══ The records ══
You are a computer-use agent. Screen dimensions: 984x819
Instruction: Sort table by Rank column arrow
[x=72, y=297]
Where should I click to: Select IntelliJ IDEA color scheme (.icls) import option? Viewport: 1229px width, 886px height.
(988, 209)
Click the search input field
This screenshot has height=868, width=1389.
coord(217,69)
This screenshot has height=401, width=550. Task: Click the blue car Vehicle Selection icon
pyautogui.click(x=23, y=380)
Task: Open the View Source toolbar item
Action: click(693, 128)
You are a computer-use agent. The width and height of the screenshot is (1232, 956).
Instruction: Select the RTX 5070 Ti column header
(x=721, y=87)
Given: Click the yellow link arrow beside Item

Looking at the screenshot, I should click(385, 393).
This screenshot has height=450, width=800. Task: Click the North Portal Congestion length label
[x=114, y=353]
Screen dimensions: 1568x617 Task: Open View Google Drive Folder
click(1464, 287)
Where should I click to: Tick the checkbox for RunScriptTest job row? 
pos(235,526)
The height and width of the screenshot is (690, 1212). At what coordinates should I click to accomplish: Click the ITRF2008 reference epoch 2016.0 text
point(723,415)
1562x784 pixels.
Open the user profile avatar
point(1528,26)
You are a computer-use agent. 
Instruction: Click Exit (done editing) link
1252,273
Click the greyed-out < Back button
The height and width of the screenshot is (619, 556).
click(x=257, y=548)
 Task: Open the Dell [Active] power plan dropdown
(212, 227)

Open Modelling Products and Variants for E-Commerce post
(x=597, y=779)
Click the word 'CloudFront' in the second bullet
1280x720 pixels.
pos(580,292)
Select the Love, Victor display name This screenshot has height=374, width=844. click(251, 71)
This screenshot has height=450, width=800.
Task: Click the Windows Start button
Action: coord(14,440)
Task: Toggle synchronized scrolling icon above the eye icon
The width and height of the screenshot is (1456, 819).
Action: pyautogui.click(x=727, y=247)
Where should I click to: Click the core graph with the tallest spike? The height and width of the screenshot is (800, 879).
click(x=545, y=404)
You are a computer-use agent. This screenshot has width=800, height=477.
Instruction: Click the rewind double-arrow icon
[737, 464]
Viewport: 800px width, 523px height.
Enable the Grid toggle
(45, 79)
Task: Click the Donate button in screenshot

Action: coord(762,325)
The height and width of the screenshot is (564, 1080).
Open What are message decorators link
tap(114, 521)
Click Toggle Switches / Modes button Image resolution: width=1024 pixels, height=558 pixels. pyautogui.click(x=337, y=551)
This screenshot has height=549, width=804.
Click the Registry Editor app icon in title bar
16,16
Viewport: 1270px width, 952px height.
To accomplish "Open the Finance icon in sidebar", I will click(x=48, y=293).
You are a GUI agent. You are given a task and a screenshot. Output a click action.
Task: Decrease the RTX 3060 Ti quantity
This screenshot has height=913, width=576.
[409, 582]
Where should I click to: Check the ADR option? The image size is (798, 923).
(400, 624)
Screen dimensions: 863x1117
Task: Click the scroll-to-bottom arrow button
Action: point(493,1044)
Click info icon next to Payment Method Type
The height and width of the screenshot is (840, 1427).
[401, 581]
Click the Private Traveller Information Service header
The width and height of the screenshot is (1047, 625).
═══
Short task:
Reproduce verbatim the stretch of items above, from the line containing "Task: Open the Dell" through the line containing "Action: pyautogui.click(x=727, y=247)", with both of those lines included.

Problem solution:
 Task: Open the Dell [Active] power plan dropdown
(212, 227)

Open Modelling Products and Variants for E-Commerce post
(x=597, y=779)
Click the word 'CloudFront' in the second bullet
1280x720 pixels.
pos(580,292)
Select the Love, Victor display name This screenshot has height=374, width=844. click(251, 71)
This screenshot has height=450, width=800.
Task: Click the Windows Start button
Action: coord(14,440)
Task: Toggle synchronized scrolling icon above the eye icon
The width and height of the screenshot is (1456, 819).
Action: pyautogui.click(x=727, y=247)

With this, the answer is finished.